Originally built in 1933 as a Safeway supermarket, the 7,000-square-foot space later became a roller skating rink (Skate City), a place to race slot cars (Race City) and a jewelry shop (J.J. Jewelcraft), before being left vacant. When Graham and his partner, Bob Breen, bought the place in 1986, it was full of roller skates, tracks, jewelry, geodes and other detritus of its history. The incinerator stack still visible at the back of the building was used by Safeway to burn its trash.
It took a few years to lay out the space out for storage, work space and gallery space.
“Now we find that stuff comes and goes so quickly that the space morphs continually,” Graham says. “There are families of things grouped together because objects speak to each other and have a certain resonance.”

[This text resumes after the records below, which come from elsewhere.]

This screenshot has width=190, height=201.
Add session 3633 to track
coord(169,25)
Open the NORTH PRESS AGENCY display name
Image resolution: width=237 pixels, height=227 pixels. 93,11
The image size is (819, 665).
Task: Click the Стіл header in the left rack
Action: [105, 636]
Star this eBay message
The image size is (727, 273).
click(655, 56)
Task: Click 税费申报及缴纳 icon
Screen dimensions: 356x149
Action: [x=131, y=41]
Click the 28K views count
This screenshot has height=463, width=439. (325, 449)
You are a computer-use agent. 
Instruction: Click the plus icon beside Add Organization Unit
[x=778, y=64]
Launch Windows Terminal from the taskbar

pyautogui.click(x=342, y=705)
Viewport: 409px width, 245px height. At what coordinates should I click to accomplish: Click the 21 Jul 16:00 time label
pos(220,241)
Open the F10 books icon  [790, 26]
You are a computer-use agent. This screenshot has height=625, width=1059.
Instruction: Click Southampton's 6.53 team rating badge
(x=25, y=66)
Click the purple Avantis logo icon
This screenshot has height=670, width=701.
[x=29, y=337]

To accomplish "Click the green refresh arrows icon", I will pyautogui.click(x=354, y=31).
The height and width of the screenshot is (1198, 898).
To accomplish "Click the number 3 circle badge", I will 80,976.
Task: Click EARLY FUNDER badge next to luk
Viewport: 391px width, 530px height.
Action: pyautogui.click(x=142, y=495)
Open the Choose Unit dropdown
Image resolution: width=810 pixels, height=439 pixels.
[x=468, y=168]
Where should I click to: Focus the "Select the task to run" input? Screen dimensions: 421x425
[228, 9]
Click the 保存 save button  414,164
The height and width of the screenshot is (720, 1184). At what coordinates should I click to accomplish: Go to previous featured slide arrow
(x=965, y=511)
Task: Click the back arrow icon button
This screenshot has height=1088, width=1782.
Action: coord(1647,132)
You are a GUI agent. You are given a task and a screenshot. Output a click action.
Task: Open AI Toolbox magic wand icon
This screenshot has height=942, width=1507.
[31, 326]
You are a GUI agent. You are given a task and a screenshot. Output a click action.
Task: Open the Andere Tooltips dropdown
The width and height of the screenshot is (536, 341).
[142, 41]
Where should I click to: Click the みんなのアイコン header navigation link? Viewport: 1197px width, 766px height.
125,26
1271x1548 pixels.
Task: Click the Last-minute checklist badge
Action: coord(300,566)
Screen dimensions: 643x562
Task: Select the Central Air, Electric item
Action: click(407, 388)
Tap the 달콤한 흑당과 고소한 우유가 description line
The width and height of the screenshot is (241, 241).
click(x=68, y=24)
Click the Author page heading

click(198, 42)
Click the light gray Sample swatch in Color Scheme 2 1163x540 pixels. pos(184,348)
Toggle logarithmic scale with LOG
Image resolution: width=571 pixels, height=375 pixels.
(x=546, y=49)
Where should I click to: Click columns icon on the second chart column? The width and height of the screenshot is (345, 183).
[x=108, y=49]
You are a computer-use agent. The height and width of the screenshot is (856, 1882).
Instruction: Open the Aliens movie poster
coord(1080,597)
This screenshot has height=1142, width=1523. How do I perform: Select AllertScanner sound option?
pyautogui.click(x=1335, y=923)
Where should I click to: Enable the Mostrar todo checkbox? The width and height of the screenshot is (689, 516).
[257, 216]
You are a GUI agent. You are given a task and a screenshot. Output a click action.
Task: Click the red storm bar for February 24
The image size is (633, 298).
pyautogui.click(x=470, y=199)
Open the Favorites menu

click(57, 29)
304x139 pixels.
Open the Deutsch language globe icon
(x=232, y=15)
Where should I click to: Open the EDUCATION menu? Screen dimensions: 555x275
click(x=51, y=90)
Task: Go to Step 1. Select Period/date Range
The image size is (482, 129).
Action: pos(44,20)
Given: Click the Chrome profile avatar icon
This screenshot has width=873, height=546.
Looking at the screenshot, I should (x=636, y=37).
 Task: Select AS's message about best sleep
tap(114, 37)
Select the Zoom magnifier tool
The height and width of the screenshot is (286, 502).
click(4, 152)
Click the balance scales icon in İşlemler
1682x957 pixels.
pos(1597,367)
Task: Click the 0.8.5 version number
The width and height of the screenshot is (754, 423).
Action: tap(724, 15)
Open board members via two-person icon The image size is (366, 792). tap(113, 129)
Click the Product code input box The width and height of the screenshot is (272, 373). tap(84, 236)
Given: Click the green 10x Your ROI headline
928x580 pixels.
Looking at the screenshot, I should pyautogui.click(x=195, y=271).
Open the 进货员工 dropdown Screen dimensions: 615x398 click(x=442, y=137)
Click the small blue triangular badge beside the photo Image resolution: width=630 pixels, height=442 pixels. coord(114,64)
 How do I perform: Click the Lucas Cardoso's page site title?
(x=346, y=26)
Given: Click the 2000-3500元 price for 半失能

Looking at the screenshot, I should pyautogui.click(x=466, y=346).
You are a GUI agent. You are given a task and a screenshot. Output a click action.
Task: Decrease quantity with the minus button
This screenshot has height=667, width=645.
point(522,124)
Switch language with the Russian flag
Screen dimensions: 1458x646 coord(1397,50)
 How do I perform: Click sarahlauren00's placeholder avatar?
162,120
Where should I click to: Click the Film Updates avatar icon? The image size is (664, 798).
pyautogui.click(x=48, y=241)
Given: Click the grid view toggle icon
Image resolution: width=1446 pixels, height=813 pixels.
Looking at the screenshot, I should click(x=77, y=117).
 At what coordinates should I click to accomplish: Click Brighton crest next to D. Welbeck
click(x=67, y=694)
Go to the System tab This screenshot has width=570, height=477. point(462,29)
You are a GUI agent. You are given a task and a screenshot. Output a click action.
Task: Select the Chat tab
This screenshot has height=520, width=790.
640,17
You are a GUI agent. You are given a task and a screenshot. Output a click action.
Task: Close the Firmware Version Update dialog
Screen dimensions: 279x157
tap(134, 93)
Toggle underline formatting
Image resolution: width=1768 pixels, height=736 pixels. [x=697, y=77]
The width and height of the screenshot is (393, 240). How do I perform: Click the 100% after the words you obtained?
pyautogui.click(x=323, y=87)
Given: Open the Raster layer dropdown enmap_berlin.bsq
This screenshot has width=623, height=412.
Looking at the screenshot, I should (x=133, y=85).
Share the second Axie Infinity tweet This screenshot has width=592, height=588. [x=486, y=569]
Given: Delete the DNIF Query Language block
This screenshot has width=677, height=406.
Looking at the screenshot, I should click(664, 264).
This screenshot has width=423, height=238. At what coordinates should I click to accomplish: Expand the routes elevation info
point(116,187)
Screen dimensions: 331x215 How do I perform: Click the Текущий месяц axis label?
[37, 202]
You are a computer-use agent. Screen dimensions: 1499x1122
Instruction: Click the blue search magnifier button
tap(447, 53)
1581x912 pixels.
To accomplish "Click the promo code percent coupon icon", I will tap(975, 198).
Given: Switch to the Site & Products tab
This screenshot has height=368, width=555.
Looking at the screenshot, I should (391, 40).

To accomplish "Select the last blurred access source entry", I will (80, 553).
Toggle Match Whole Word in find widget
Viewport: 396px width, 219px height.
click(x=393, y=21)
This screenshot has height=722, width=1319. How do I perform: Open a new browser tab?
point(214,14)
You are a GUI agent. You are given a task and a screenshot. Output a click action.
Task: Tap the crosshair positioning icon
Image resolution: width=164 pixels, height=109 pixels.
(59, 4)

Every weekend and on some weekdays, Graham and Breen head to flea markets, garage sales, estate sales and thrift stores; Graham says he was at the first Rose Bowl flea market and has missed very few since then. Graham might buy and collect a particular item for years — rosary beads, pet collars, cocktail stirrers — while Bob organizes and labels the quarry into boxes held on shelves at the MorYork space. At some point inspiration strikes and Graham gets to work.
“I feel responsible for all these materials I collect — nurturing, protecting and keeping them available. Once I make something out of it, the object has its own life and is free to go off to something else; to be sold, to be bought or be given. Most likely given,” Graham says. With a smile, he adds, “I don't have a great sales record.”
MorYork was a cornerstone of the NELA arts scene, hosting monthly shows and events, though the space no longer participates in the art walk. Graham finds that gentrification of the neighborhood has made impermeable layers, where longtime residents don't mix with new neighbors. Graham and Breen wanted to open their space “to any creative force within this community,” and today they host music, dance and visual-arts performances, plus open studio sessions every week.
Graham stores remains from some of these performances in his voluminous cabinets, drawers and cases.
“A young woman from Art Center covered the entire floor with over 10,000 eggshells,” Graham recalls. “She colored the insides with different colors and laid them out in a very specific pattern. When the front door opened, people couldn't avoid walking on the giant carpet of eggshells. As the shells started breaking, the color was revealed and a giant pattern emerged. These are remnants of that event, which was one time only, then it got swept up and put away.”
Clare has collected color wheels, orphaned taxidermy, collapsible yardsticks, even a tractor trailer full of buttons. For a 2014 show at the Craft and Folk Art Museum, he built 13 identical cabinets, using thousands of letter tiles from Scrabble and Anagram sets to give them differentiated skins and collaging their innards with poetry, prose and other inspirations.
“I'm forever looking for an undetermined thing that gives me an aesthetic epiphany,” he says. “Something that strikes a note, that allows me to forecast what could become of this stuff. There's an unwritten, unknowable history that each of these objects have that I find really important.”
“Bones and skulls I like a great deal,” Graham says, before focussing on an arrangement of well-worn dog tags that he says emanates power through patina and more. “It's got this whole other life. Most objects do, if we could only plumb them and understand what they mean.”